There are also cultural and societal practices that inhibit women from accessing the health information they need (9). For instance women have no absolute right in reproduction and some follow traditional procedures of giving birth such as using the elderly women from within the community.

References

  1. Zimhealth - Health in Zimbabwe. ZimHealth - Zimbabwe Network for Health - Europe [Internet]. 2009 Mar 9 [cited 2009 Sep 8]. Available from: http://www.zimhealth.org/health.htm
  2. Country Health System Fact Sheet 2006. Zimbabwe. World Health Organization - Regional Office for Africa [Internet]. [cited 2009 Sep 8]. Available from: http://www.afro.who.int/home/countries/fact_sheets/zimbabwe.pdf
  3. Kurewa EN, Gumbo FZ, Munjoma MW, Mapingure MP, Chirenje MZ, Rusakaniko S, Stray-Pedersen B. Effect of maternal HIV status on infant mortality: evidence from a 9-month follow-up of mothers and their infants in Zimbabwe. J Perinatol. 2009 Aug 20.
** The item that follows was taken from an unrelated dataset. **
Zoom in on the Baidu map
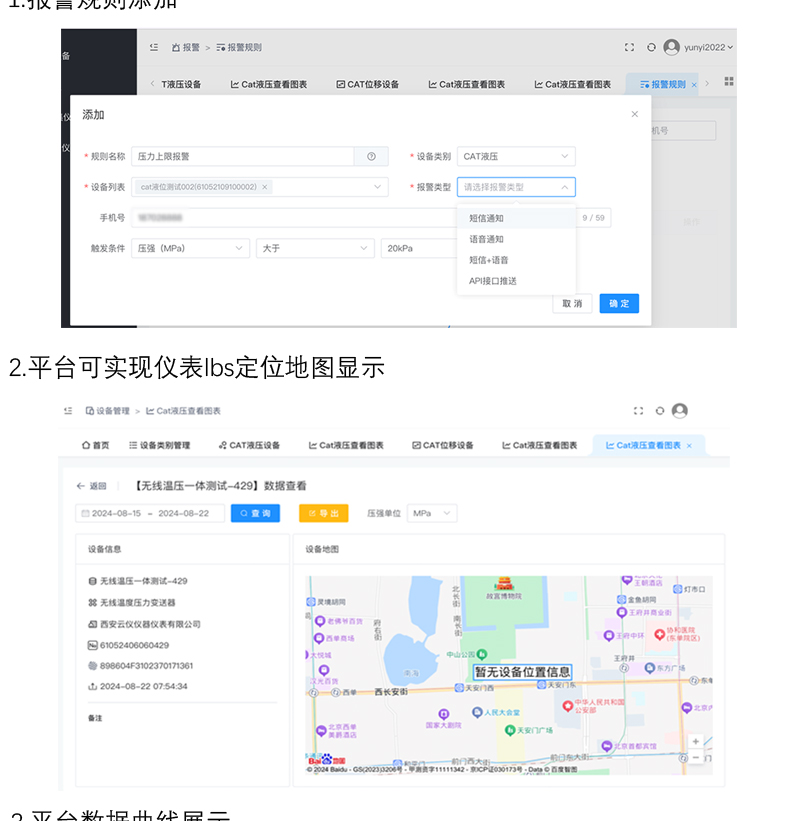 tap(695, 742)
  4. Fawcus S, Mbizvo M, Lindmark G, Nyström L. A community-based investigation of maternal mortality from obstetric haemorrhage in rural Zimbabwe. Maternal Mortality Study Group. Trop Doct. 1997 Jul;27(3):159-63.
  5. Fawcus S, Mbizvo M, Lindmark G, Nyström L. A community-based investigation of avoidable factors for maternal mortality in Zimbabwe. Stud Fam Plann. 1996 Nov-Dec;27(6):319-27.
  6. ZimHealth Switzerland. ZimHealth - Zimbabwe Network for Health - Europe [Internet]. [cited 2009 Sep 8]. Available from: http://www.zimhealth.org/MbarePolyclinic.htm
  7. Feresu SA, Harlow SD, Woelk GB. Risk factors for prematurity at Harare Maternity Hospital, Zimbabwe [Internet]. Int. J. Epidemiol. 2004 Dec 1; 33(6):1194-1201. [Cited 2009 Sep 8] Available from: http://ije.oxfordjournals.org/cgi/content/full/33/6/1194
  8. McKenzie AG. Operative obstetric mortality at Harare Central Hospital 1992-1994: an anaesthetic view. Int J Obstet Anesth. 1998 Oct;7(4):237-41.
  9. Mathole T, Lindmark G, Ahlberg BM. Competing knowledge claims in the provision of antenatal care: a qualitative study of traditional birth attendants in rural Zimbabwe. Health Care Women Int. 2005 Nov-Dec;26(10):937-56.